It just meant one thing - Ilaiyaraja may have been accepted, but his background, even in 2016, was anathema to a certain influential class of people.
********
It is in this context, then, that we muat examine the holier-than-thou responses to a controversial article by The New Indian Express, a Chennai based English daily that struck a different note,describing the award as part of the BJP led Central Government’s outreach to India’s Dalit community. The award, the newspaper said, is “important against the backdrop of Dalit movements in Gujarat led by Jignesh Mevani and the Bhima Koregaon uprising of Maharashtra.”
The story was - justifiably - widely condemned, with both celebrities and social media users criticizing the newspaper for suggesting that the award was political, or that Ilaiyaraaja’s Dalit background had something to do with the timing of the award. However, some of the disingenuous - naive, if we are being charitable- reactions need to be dissected
Actor Kasthuri Shankar, in a widely shared Tweet said “Gods have no caste. Music has no walls.” The tweet was accompanied by a video - shot at an airport - of her spitting on the newspaper and dramatically ripping it into two with a bemused airport official watching.
https://twitter.com/KasthuriShankar/status/956778091598168065
Kasthuri’s reaction was typical of the refrain of many upper caste fans of the composer: He is beyond caste, and society has accepted him for his genius. This, as discussed earlier, was not even true of the film insustry he operated in , let alone the broader society
Ilaiyaraja is Dalit. There is absolutely no need to shy away from stating it, even if he dignifiedly refuses to discuss the struggles he faced because of it in the industry
The “We are above caste” narrative that followed the New Indian Express story is naive and false. We are not above caste. The elite, upper caste establishment tried every trick in the trade to diminish him. His rise is despite the establishment and prevailing mores, not because of them.
Ilaiyaraja’s struggles and his background are important to understand the context of his Padma Vibhushan.
That he shattered the sheltered and protected doors of music academy is his - and only his - triumph. Not a benign caste-neutral, liberal acknowledgement from the Carnatic establishment as they would like people to believe. That door needed an Ilaiyaraja to break caste barriers. They wont open for a regular talent from unprivileged backgrounds similar to Raja's
His Dalit identity needs to be acknowledged, not papered over. The casteism and discrimination in the film industry mean that only an extraordinary, once-in-centuries talent like Ilaiyaraaja can make it to the top if he is from an unprivileged background.
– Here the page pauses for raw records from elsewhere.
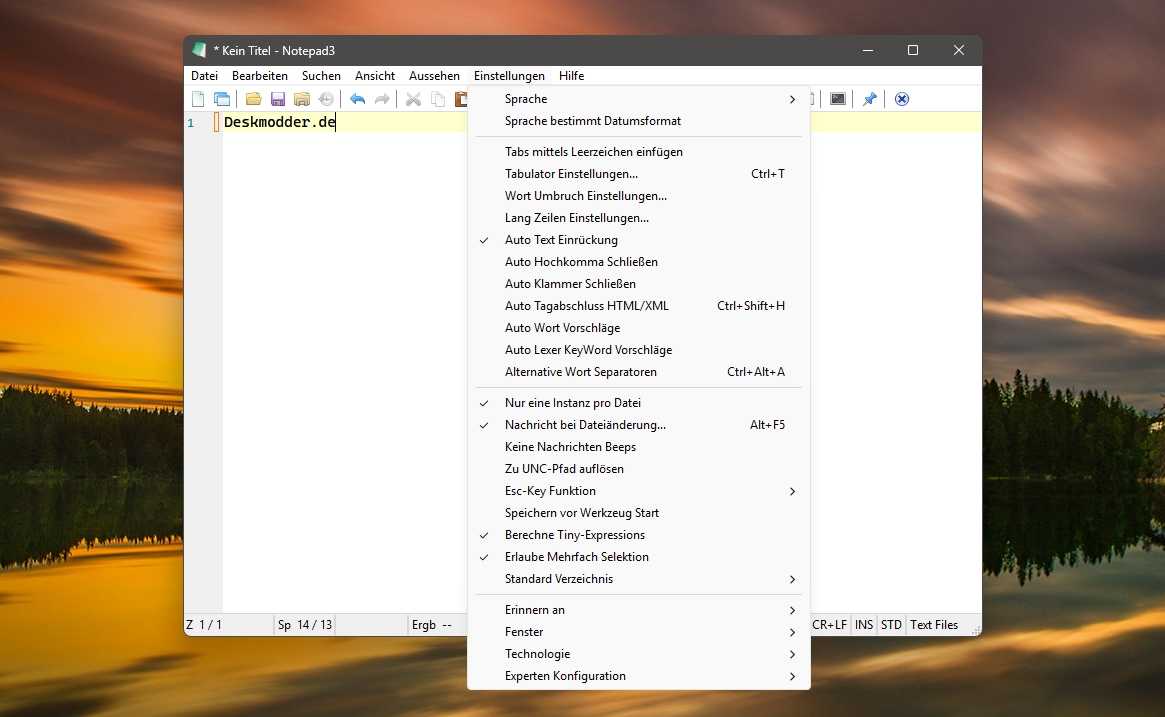Open Tabulator Einstellungen dialog
Viewport: 1165px width, 717px height.
[x=571, y=174]
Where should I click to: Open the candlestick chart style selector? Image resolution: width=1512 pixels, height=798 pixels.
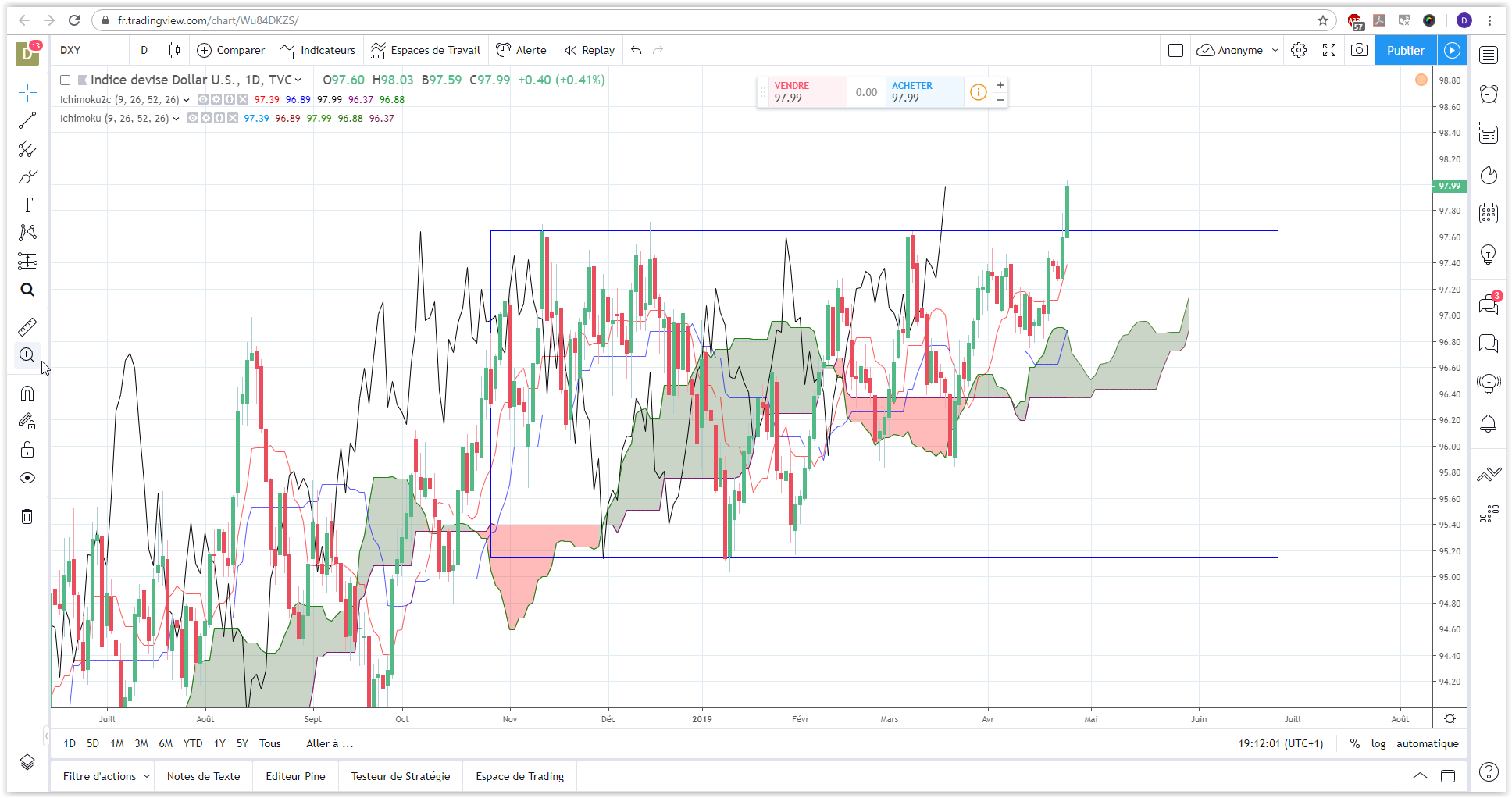pyautogui.click(x=174, y=50)
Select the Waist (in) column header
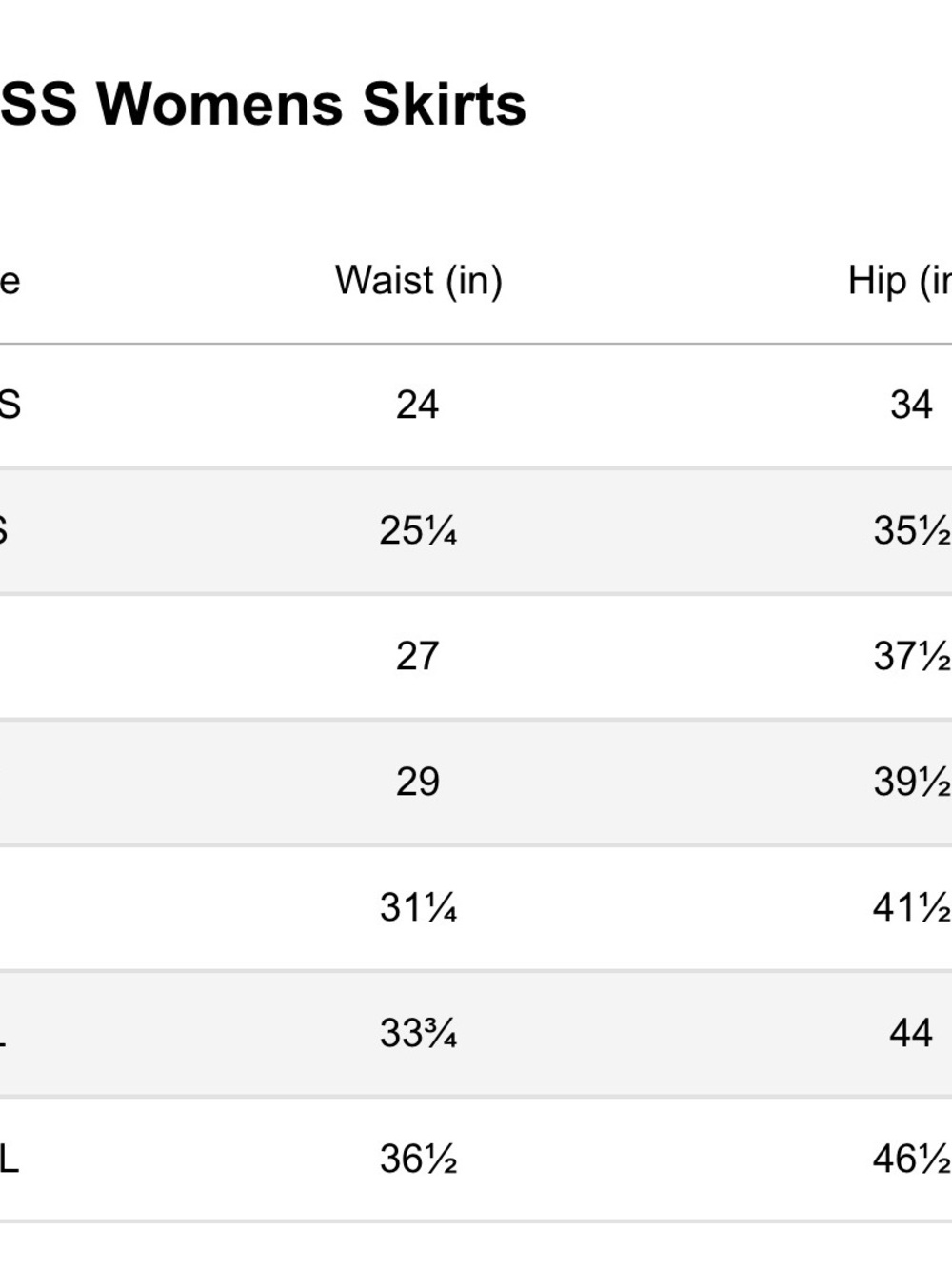 419,281
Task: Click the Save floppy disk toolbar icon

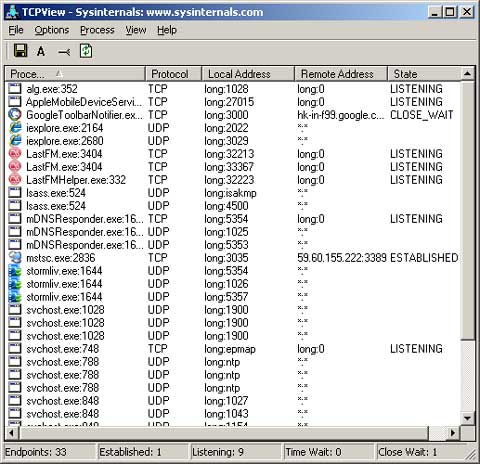Action: 20,51
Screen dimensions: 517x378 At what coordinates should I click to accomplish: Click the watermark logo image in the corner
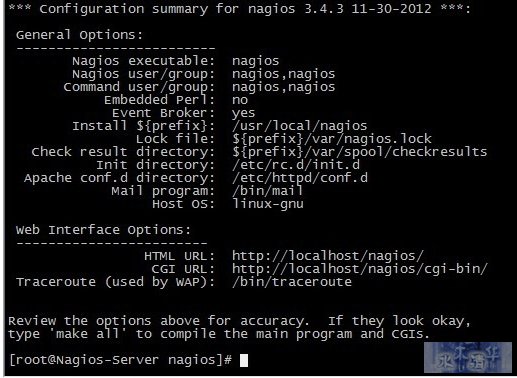[468, 357]
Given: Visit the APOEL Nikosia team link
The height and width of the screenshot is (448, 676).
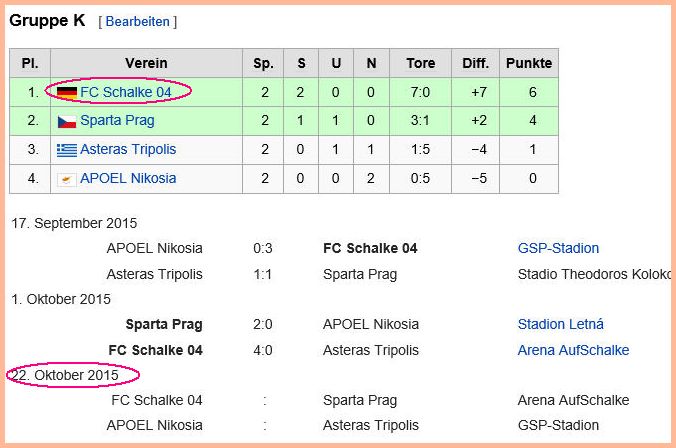Looking at the screenshot, I should [x=128, y=178].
The resentment against the only other reasonably successful Dalit artist of recent times, Ranjit, reemphasises this. It is not easy to be Dalit, stay true to your roots and succeed in the industry.
Such, then, is the environment in which Ilaiyaraaja operates still. This is the environment that young Dalit aspirants enter into.
Yes, Ilaiyaraaja is a dalit, and it's entirely appropriate and important to state this fact in the context of his award.
If you didnt know it before, it is time to know and understand the disadvantages and hatred he faced due to it.
Ilaiyaraaja can not be a role model - geniuses seldom.can be The above average talent that emerges from similar backgrounds like his deserves a better environment than he faced. The route to that is not proclaiming genius is casteless, but by acknowledging that even he was accepted only after he embraced theism and his own brand of spiritualism.
So, yes, Ilayaraja is a Dalit. His phenomenal career and immortal creations are all the more beautiful and rare, when you consider the innumerable disadvantages he continues to face because of his identity.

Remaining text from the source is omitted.